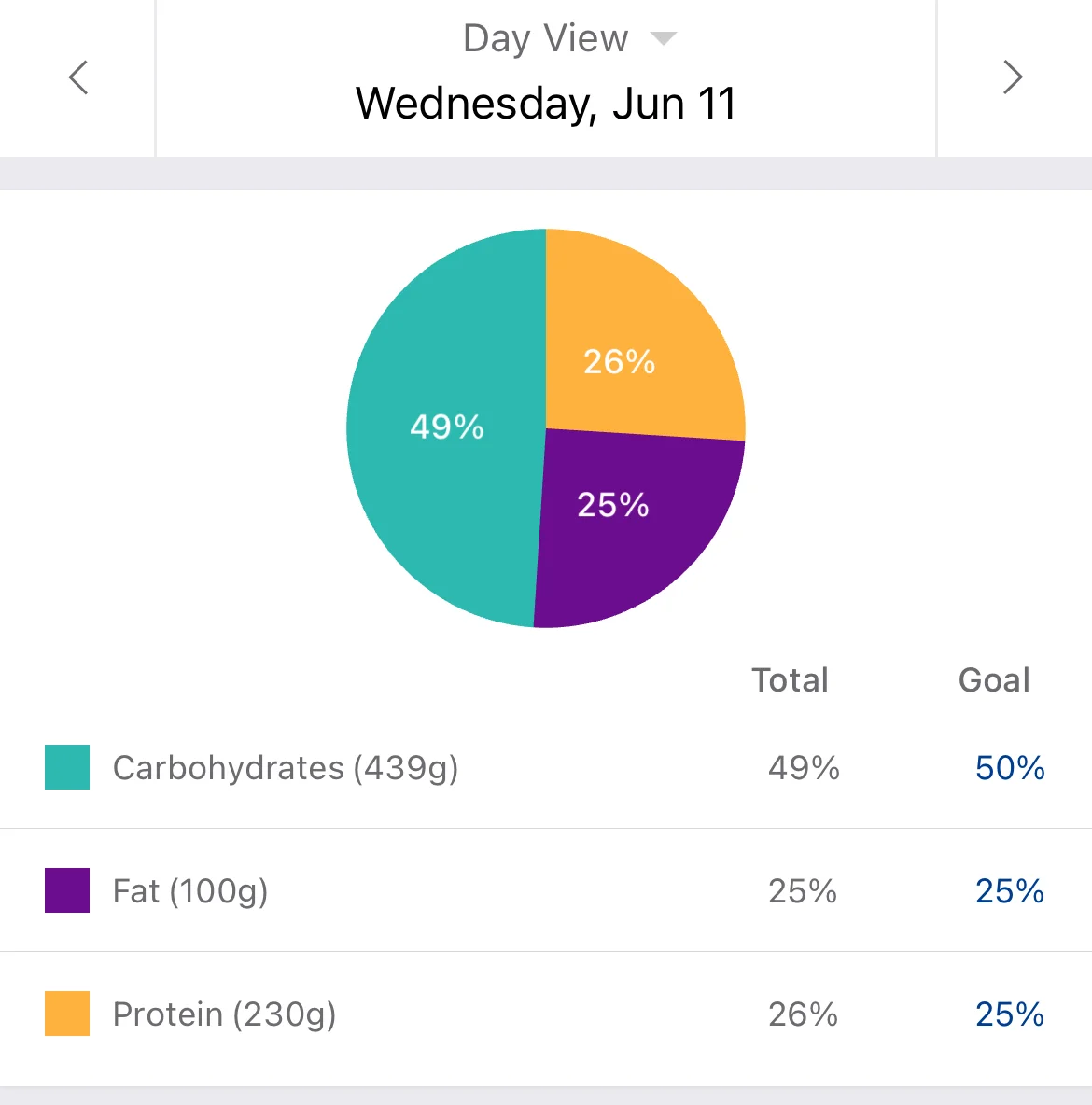This screenshot has width=1092, height=1105.
Task: Go to next day with right arrow
Action: [1013, 77]
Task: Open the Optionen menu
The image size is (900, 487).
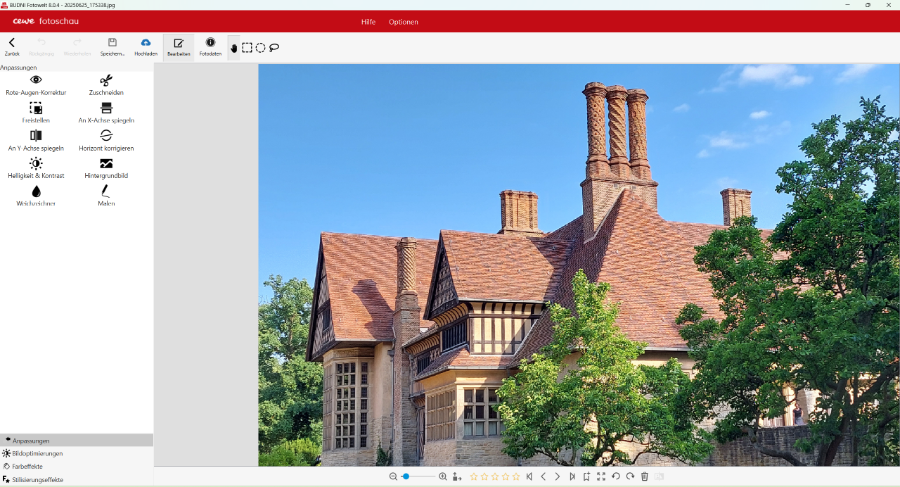Action: pos(403,22)
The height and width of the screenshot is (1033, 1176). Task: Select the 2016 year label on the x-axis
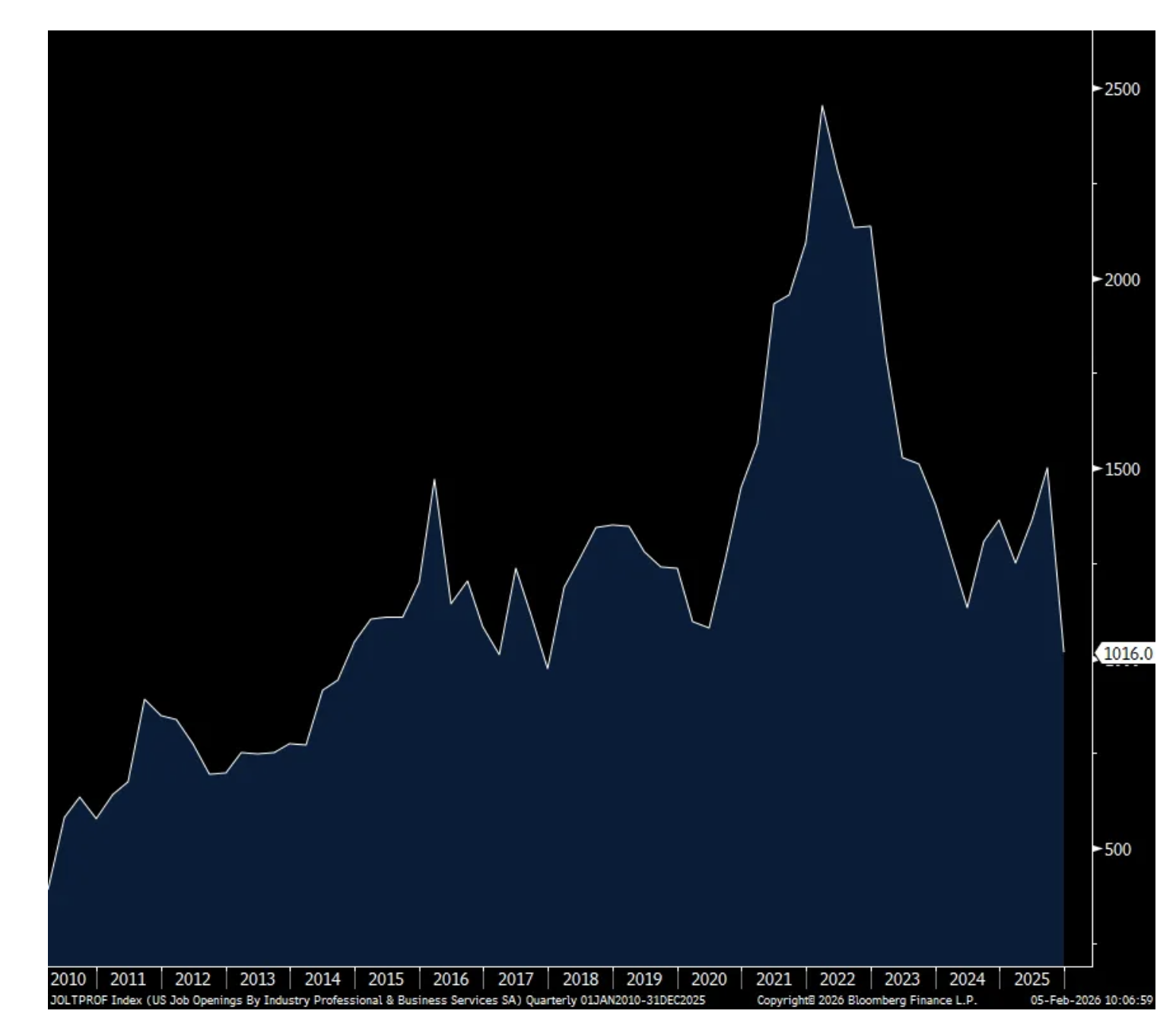450,979
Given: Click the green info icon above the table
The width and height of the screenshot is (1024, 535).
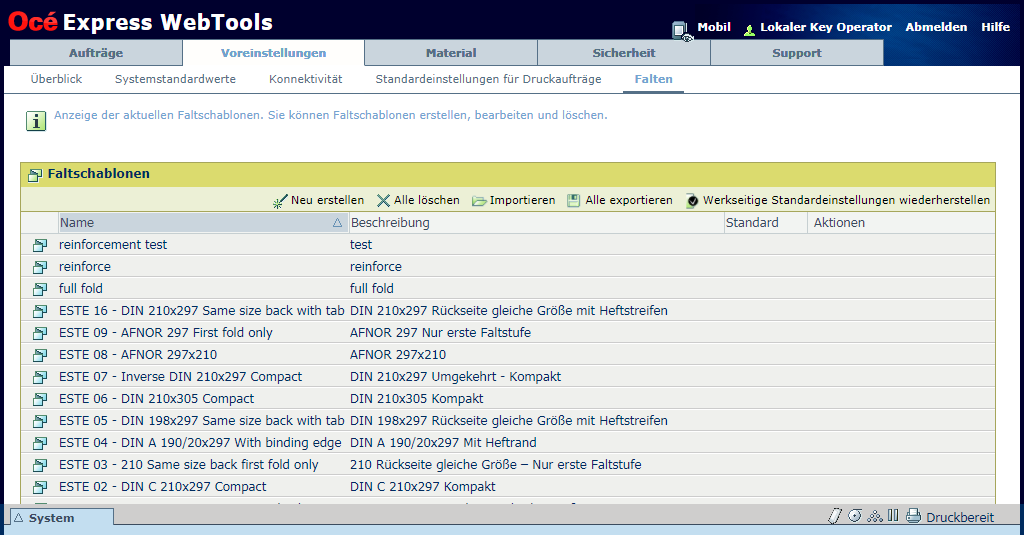Looking at the screenshot, I should pyautogui.click(x=36, y=121).
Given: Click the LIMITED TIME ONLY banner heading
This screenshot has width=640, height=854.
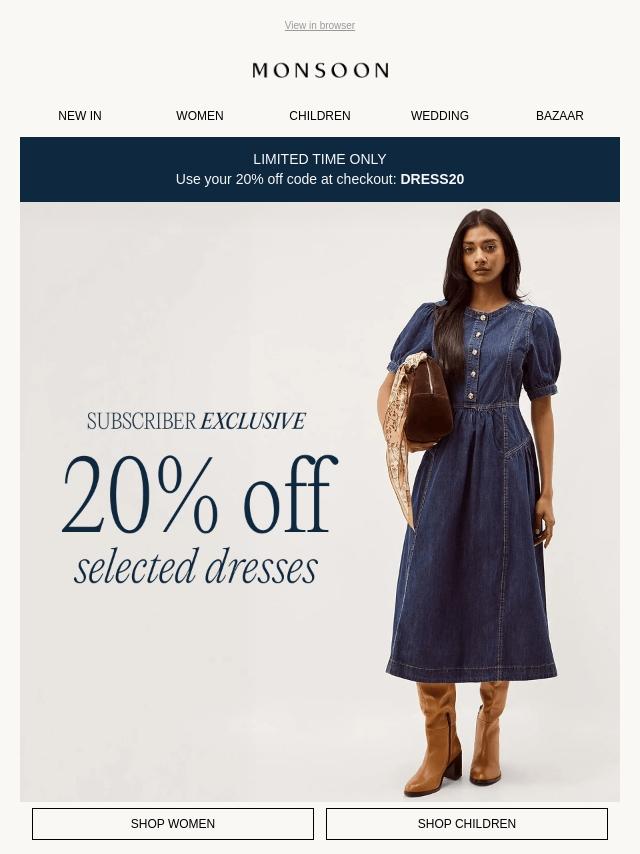Looking at the screenshot, I should point(320,159).
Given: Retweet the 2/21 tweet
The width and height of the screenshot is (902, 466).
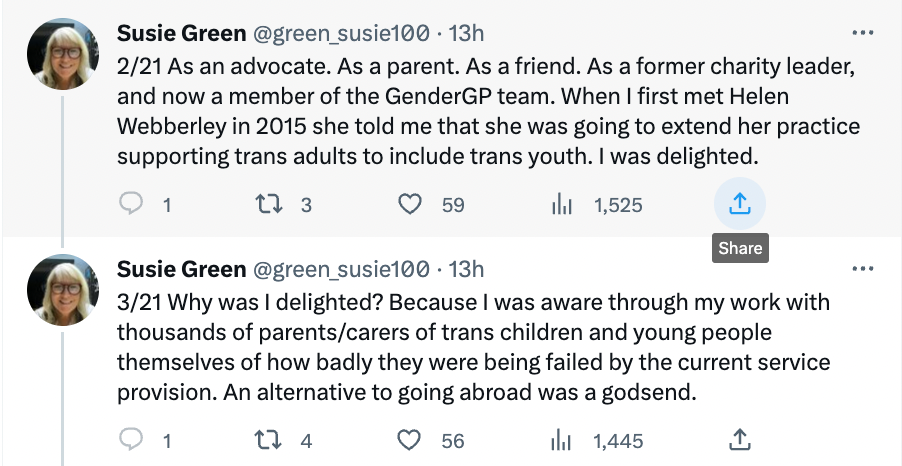Looking at the screenshot, I should 266,205.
==============================
Work item: Using the entries above, return each line in which the word "Given" occurs.

Task solution:
Given: Click the green info icon above the table
Given: Click the LIMITED TIME ONLY banner heading
Given: Retweet the 2/21 tweet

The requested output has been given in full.